───── DATA FOR THIS EXERCISE ─────

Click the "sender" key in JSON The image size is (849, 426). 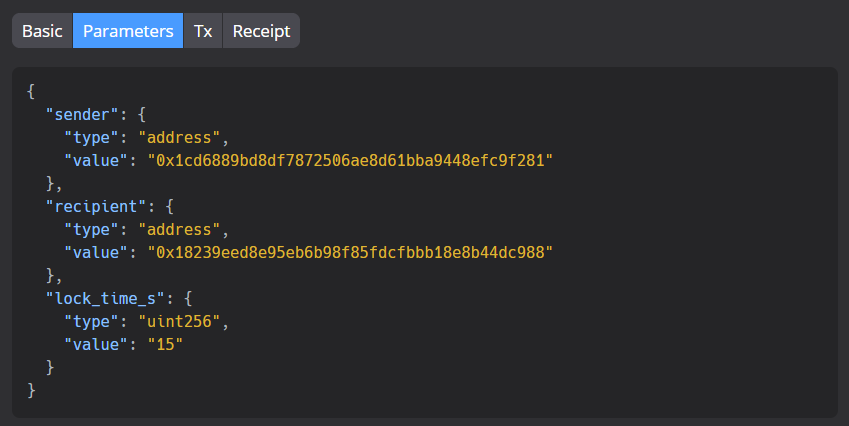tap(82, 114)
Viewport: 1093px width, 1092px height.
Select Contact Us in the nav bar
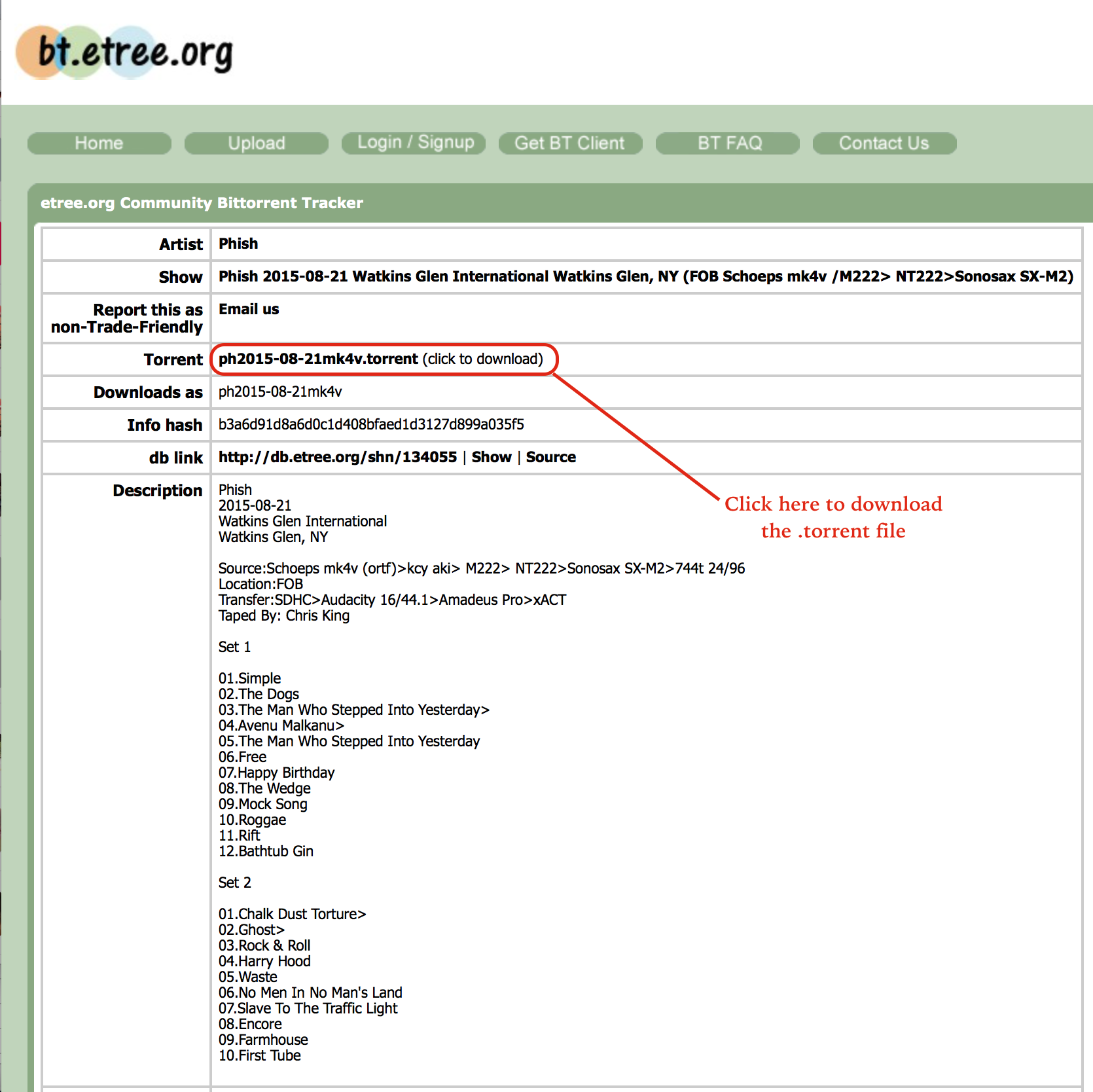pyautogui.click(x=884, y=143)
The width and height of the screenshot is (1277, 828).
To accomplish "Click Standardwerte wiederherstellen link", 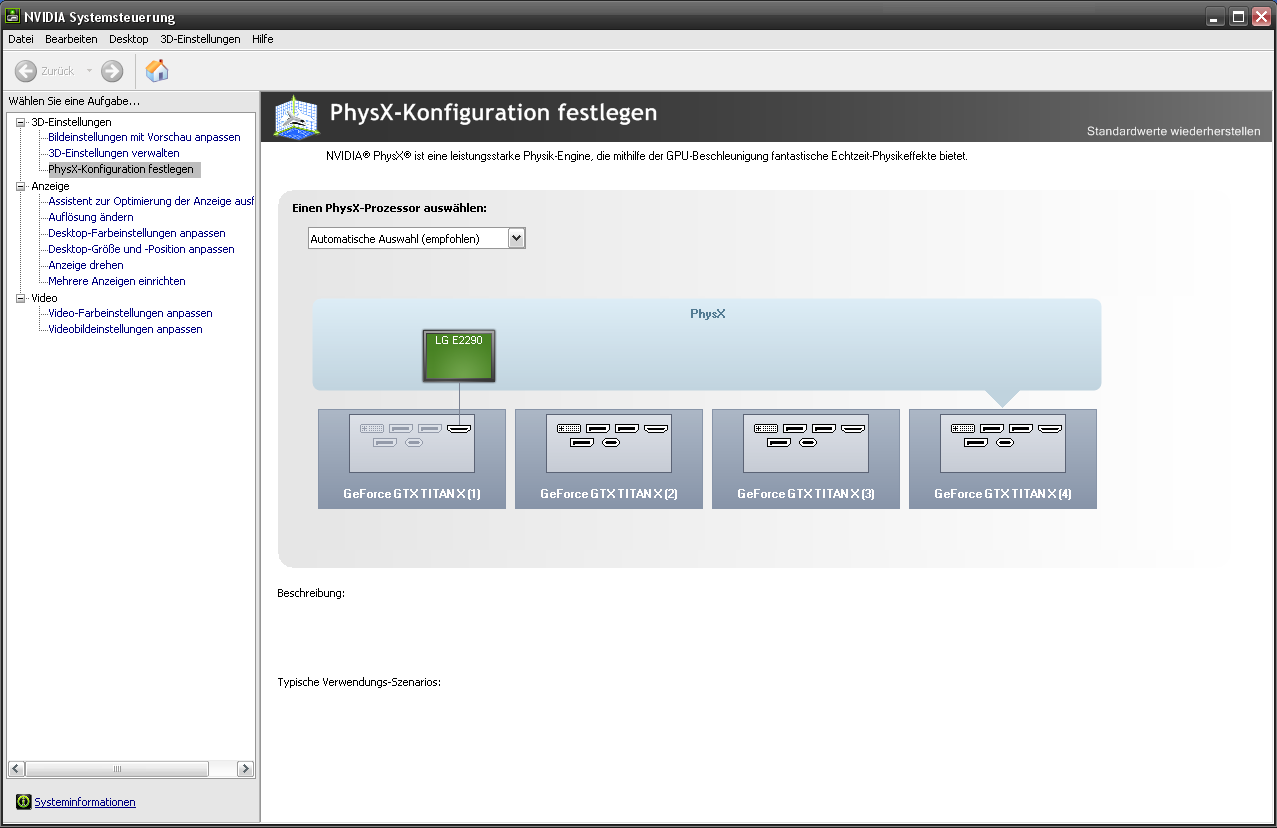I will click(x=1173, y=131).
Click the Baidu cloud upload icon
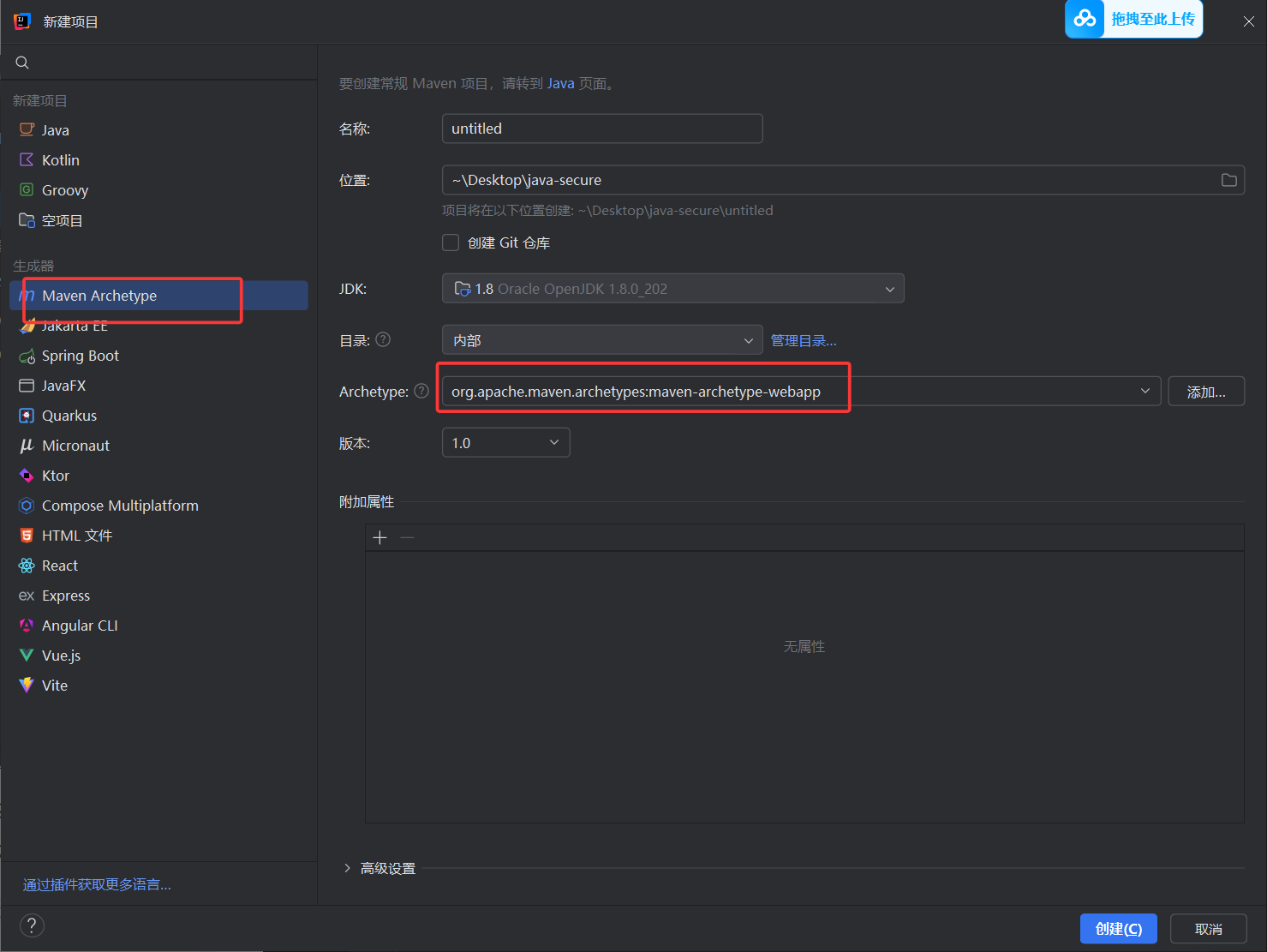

─────

→ **EXERCISE DESCRIPTION**
Looking at the entries, how many lines contain the string "height"? The answer is that number alone.

→ **WRITTEN REPLY**
2